Thyeste est donc enceinte de ses enfants. Lorsque Atrée lui offrira la tête des enfants, qu’il avait gardés, Thyeste comprendra son crime et ne vivra plus que dans la culpabilité et la haine de son frère. Cette tragédie n’offre donc aucune solution.
L’amour du spectaculaire
On sent chez Thomas Jolly son amour du spectacle et du spectaculaire. Thyeste est un spectacle moderne, fantastique, dans lequel le surnaturel de la scénographie fait écho à la dramaturgie de Sénèque. En effet, lorsque la pièce s’ouvre, le fantôme de Tantale sort des ténèbres. Il est convoqué pour infester la maison de ses petits-fils afin que le crime qu’il avait lui même commis puisse se perpétrer dans le futur. Le surnaturel est donc présent dès le départ. Mais Thomas Jolly prend plaisir à relever le défis et à faire sortir un personnage des profondeurs de la terre.

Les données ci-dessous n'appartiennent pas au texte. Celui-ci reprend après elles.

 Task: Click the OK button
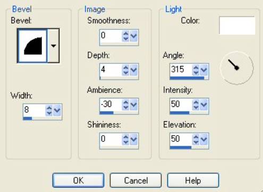click(78, 180)
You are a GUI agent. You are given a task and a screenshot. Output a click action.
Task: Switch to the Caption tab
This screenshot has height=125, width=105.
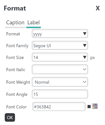click(x=15, y=23)
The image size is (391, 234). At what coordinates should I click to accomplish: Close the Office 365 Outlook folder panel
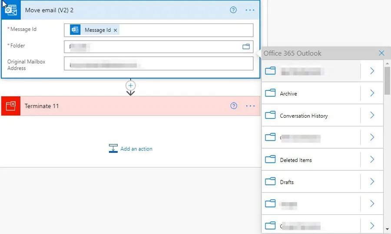coord(381,53)
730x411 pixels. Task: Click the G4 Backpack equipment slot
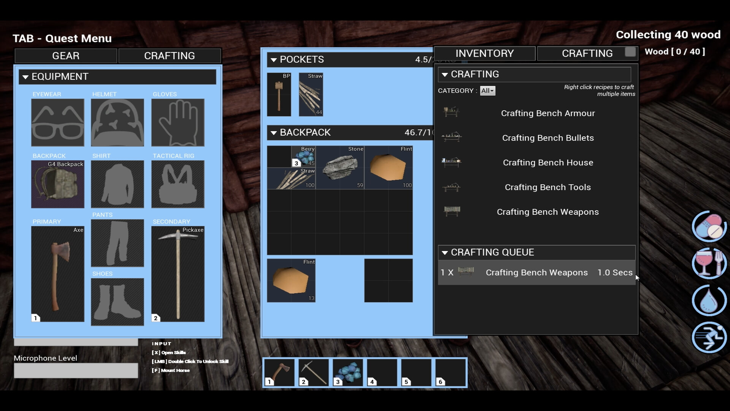click(57, 184)
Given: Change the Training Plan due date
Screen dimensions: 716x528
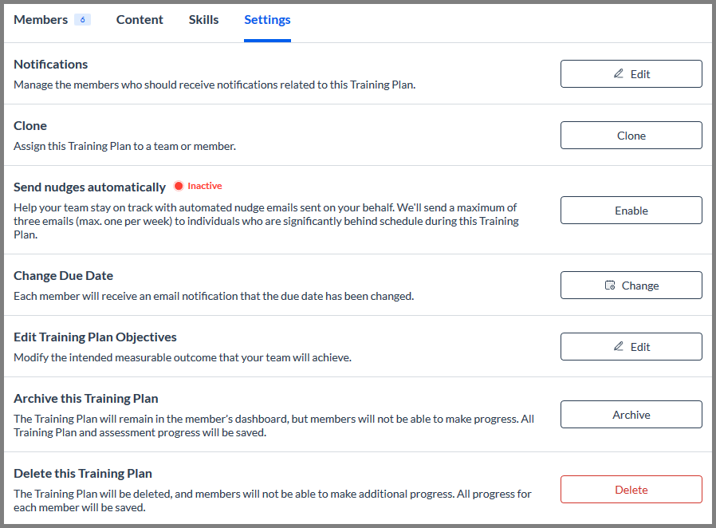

La scénographie de ce spectacle est incroyable. Une tête et des mains (seules parties du corps des enfants qui ne sont pas mangées par Thyeste) sont posées sur le plateau. Ce sont des sculptures monumentales. Les mots de Sénèque merveilleusement bien traduits par Florence Dupont sont exprimés par des acteurs de grand talent. Des costumes magnifiques. C’est un spectacle complet qui interroge autant que ce qu’il fascine. Une véritable réussite !
Enfin Thomas Jolly termine son spectacle par une leçon de vie. « Une seule chose peut nous rendre la paix : c’est un traité d’indulgence mutuelle », phrase tirée de De la colère de Sénèque. Apparaît donc une lueur d’espoir à la fin d’une tragédie qui nous avait pourtant laissé dans les ténèbres.